Upon a successful completion of such a full tender offer, any shareholder that was an offeree in such tender offer, whether such shareholder accepted the tender offer or not, may, within six months from the date of acceptance of the tender offer, petition an Israeli court to determine whether the tender offer was for less than fair value and that the fair value should be paid as determined by the court.  However, under certain conditions, the offeror may include in the terms of the tender offer that an offeree who accepted the offer will not be entitled to petition the Israeli court as described above.
 
If (a) the shareholders who did not respond or accept the tender offer hold at least 5% of the issued and outstanding share capital of the company, or of the applicable class, or the shareholders who accept the offer constitute less than a majority of the offerees that do not have a personal interest in the acceptance of the tender offer, or (b) the shareholders who did not accept the tender offer hold 2% or more of the issued and outstanding share capital of the company (or of the applicable class), the acquirer may not acquire shares of the company that will increase its holdings to more than 90% of the company’s issued and outstanding share capital or of the applicable class from shareholders who accepted the tender offer.
 
Special Tender Offer
 
The Israeli Companies Law provides that an acquisition of shares of an Israeli public company must be made by means of a special tender offer if as a result of the acquisition the purchaser would become a holder of 25% or more of the voting rights in the company, if there is no other shareholder that holds 25% or more of the voting rights in the company, subject to exceptions.  Similarly, the Israeli Companies Law provides that an acquisition of shares in an Israeli public company must be made by means of a special tender offer if as a result of the acquisition the purchaser would become a holder of more than 45% of the voting rights in the company, if there is no other shareholder of the company who holds more than 45% of the voting rights in the company, subject to certain exceptions.  No tender offer is required if the acquisition of shares: (i) occurs in the context of a private placement, that was approved by the company’s shareholders and whose purpose is to give the acquirer at least 25% of the voting rights in the company if there is no person who holds 25% or more of the voting rights in the company, or as a private placement whose purpose is to give the acquirer 45% of the voting rights in the company, if there is no person who holds 45% of the voting rights in the company; (ii) was from a holder of 25% or more of the voting rights in the company following which the purchaser will hold 25% or more of the voting rights in the company; or (iii) was from a holder of more than 45% of the voting rights in the company following which the purchaser will hold more than 45% of the voting rights in the company.
 

A special tender offer must be extended to all shareholders of a company (but the offeror is not required to purchase shares representing more than 5% of the voting power attached to the company’s outstanding shares, regardless of how many shares are tendered by shareholders).  A special tender offer may be consummated only if (i) at least 5% of the voting power attached to the company’s outstanding shares will be acquired by the offeror; and (ii) the number of shares tendered in the offer exceeds the number of shares whose holders objected to the offer (excluding the purchaser, its controlling shareholders, holders of 25% or more of the voting rights in the company or any person having a personal interest in the acceptance of the tender offer, or anyone on their behalf, including any such person’s relatives and entities under their control).
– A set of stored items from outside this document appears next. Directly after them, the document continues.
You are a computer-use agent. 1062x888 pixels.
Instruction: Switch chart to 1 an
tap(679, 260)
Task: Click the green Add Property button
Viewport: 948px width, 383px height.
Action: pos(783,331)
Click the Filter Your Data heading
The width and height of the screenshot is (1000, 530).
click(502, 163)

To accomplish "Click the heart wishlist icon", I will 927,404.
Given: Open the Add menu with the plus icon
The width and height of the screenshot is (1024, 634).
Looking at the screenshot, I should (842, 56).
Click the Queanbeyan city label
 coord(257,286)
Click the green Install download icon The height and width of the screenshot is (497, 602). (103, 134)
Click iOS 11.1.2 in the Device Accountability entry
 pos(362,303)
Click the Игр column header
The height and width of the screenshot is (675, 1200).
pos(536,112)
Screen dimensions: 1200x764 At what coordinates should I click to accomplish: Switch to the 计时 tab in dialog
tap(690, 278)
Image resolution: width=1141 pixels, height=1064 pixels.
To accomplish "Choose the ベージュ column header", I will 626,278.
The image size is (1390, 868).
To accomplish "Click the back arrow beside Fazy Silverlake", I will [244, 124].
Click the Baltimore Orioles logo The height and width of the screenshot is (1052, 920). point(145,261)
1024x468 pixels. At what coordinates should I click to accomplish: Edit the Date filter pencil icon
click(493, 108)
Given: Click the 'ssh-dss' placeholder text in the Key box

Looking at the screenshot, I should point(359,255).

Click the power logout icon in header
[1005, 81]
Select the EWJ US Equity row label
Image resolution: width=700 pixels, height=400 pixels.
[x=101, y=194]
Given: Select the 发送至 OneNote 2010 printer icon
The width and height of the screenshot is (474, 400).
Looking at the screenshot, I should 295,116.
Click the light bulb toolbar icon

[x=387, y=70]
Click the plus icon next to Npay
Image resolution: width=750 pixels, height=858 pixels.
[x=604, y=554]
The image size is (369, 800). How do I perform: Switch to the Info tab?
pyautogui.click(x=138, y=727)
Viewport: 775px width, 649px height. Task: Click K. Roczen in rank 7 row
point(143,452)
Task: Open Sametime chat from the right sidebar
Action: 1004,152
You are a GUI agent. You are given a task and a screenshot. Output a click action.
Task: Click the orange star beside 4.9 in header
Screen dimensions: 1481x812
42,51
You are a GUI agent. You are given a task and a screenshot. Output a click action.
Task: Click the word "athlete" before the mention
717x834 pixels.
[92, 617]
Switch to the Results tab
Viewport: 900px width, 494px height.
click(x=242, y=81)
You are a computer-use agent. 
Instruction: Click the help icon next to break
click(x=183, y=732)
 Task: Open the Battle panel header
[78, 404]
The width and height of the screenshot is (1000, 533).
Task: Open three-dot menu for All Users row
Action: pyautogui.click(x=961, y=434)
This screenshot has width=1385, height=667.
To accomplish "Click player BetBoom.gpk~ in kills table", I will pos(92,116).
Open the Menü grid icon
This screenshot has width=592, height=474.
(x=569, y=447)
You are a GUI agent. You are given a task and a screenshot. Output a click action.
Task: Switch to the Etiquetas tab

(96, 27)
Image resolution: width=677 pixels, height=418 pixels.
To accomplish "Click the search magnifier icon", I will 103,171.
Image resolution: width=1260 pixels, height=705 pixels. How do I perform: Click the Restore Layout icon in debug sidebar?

If a special tender offer is accepted, then the purchaser or any person or entity controlling it, at the time of the offer, and any person or entity under common control with the purchaser or such controlling person or entity may not make a subsequent tender offer for the purchase of shares of the target company and may not enter into a merger with the target company for a period of one year from the date of the offer, unless the purchaser or such person or entity undertook to effect such an offer or merger in the initial special tender offer.

Merger
 
The Israeli Companies Law permits merger transactions if approved by each party’s board of directors and, unless certain requirements described under the Israeli Companies Law are met, by a majority vote of each party’s shares, and, in the case of the target company, a majority vote of each class of its shares, voted on the proposed merger at a shareholders meeting.  The board of directors of a merging company may not approve the merger if it determines that there exists a reasonable concern that, as a result of the merger, the surviving company will be unable to satisfy the obligations of the merging entities.
  
For purposes of the shareholder vote of a merging company whose shares are held by the other merging company or a person or entity holding 25% or more of any of the means of control of the other merging entity, unless a court rules otherwise, the merger will not be deemed approved if a majority of the votes of shares voting on the matter at the shareholders meeting (excluding abstentions) that are held by parties other than the other party to the merger, or by any other person or entity who holds 25% or more of the voting rights or the right to appoint 25% or more of the directors of the other party, or any one on their behalf including their relatives or corporations controlled by any of them, vote against the merger. If, however, the merger involves a merger with a company’s own controlling shareholder or if the controlling shareholder has a personal interest in the merger, then the merger is instead subject to the same Special Majority approval that governs all extraordinary transactions with controlling shareholders (as described in Item 6C “Directors, Senior Management and Employees—Board Practices— Approval of Related Party Transactions under Israeli Law — Disclosure of Personal Interests of Controlling Shareholders and Approval of Certain Transactions” in our most recent annual report on Form 20-F).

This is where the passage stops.